Hormesis: When a Little Harm Helps
In biology and toxicology, curvilinear relationships appear through a phenomenon called hormesis. A small dose of something harmful can actually trigger a beneficial response in the body, while a large dose causes clear damage. The body responds to the minor stress by slightly overcompensating in its repair mechanisms, producing a net positive effect. At high doses, the damage overwhelms the body’s ability to recover.
This creates a characteristic curve where the effect of a substance is positive at low doses, peaks, then becomes negative at high doses. It’s been documented with various compounds that affect memory and learning: increasing the dose improves the effect up to a maximum, then the effect declines. The same pattern applies to nutrients like vitamin D. Blood levels below 20 ng/mL constitute deficiency, levels between 30 and 100 ng/mL are sufficient, and levels above 100 to 150 ng/mL can cause toxicity with symptoms like confusion and excessive thirst. Too little is harmful, the right amount is beneficial, and too much becomes harmful again.
Why Assuming a Straight Line Is Risky
One of the most practical reasons to understand curvilinear relationships is that assuming everything is linear can lead to wrong conclusions. If you plot data on a scatterplot and the points follow a curve, fitting a straight line through them will misrepresent the actual pattern. The straight line might suggest a weak or nonexistent relationship when a strong curvilinear one exists. It might also suggest that “more is always better” when, in reality, the benefits plateau or reverse past a certain point.
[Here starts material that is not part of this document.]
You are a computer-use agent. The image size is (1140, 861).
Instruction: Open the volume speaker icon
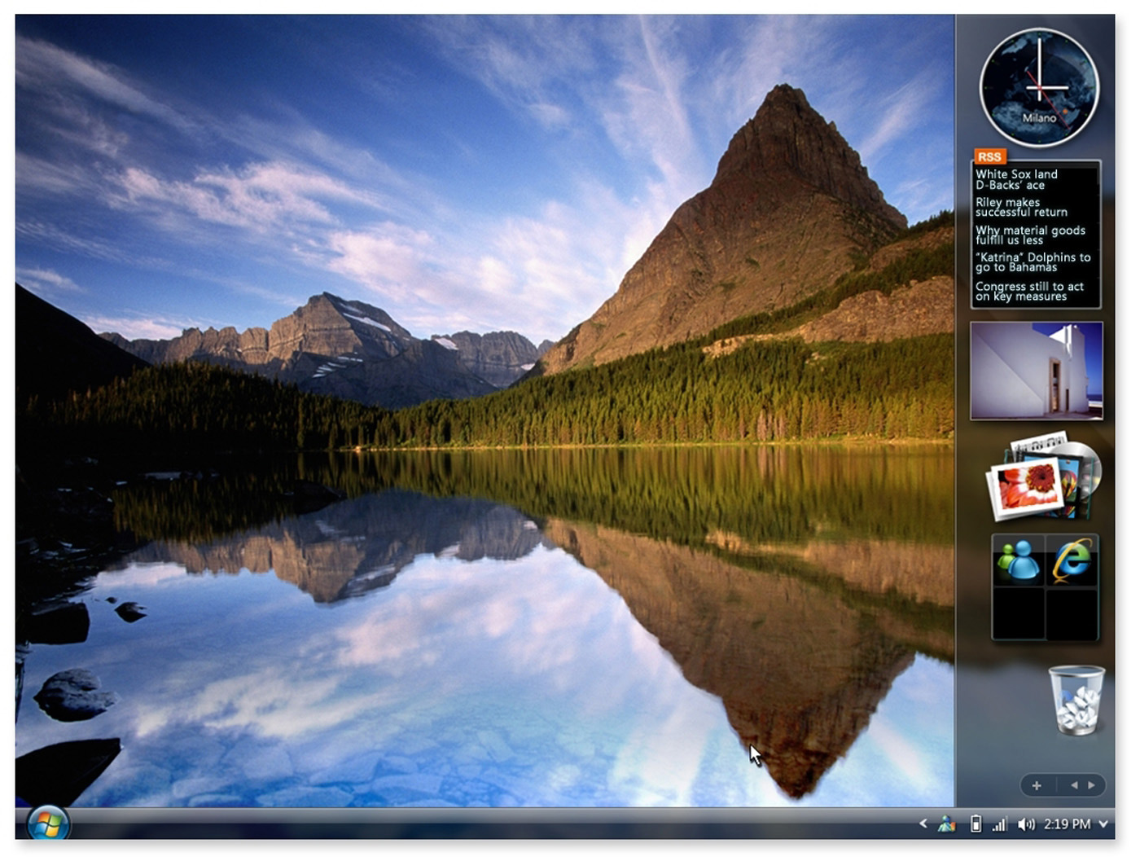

Linear regression, the most commonly used statistical tool for analyzing relationships, assumes the connection between variables is a straight line. If that assumption isn’t met, the results can be misleading. This is why researchers are trained to look at scatterplots before running analyses. A curved pattern in the data, or a systematic pattern in the residuals (the gaps between predicted and actual values), signals that a straight-line model isn’t capturing what’s really going on.
How Curved Relationships Are Measured
When a scatterplot reveals a curved pattern, researchers typically use polynomial regression to model it. This approach adds squared or cubed versions of the predictor variable into the equation, allowing the model to bend. A second-degree polynomial (quadratic) can capture a single curve, like a U or inverted U. A third-degree polynomial (cubic) can capture an S-shaped pattern with two bends.
To test whether the curve is real or whether a straight line would do just as well, researchers check whether the squared term adds meaningful predictive power beyond the straight-line term alone. If it does, the curvilinear model is the better fit. Other approaches include transforming the data, for instance by taking the logarithm of one variable, to see if the transformed version produces a straighter pattern that’s easier to analyze.
The core takeaway is straightforward: not every relationship between two things moves in a constant direction. Many of the most important patterns in health, psychology, and biology curve. Recognizing that shape changes how you interpret the data and, more importantly, how you apply it to decisions about exercise, stress, nutrition, and more.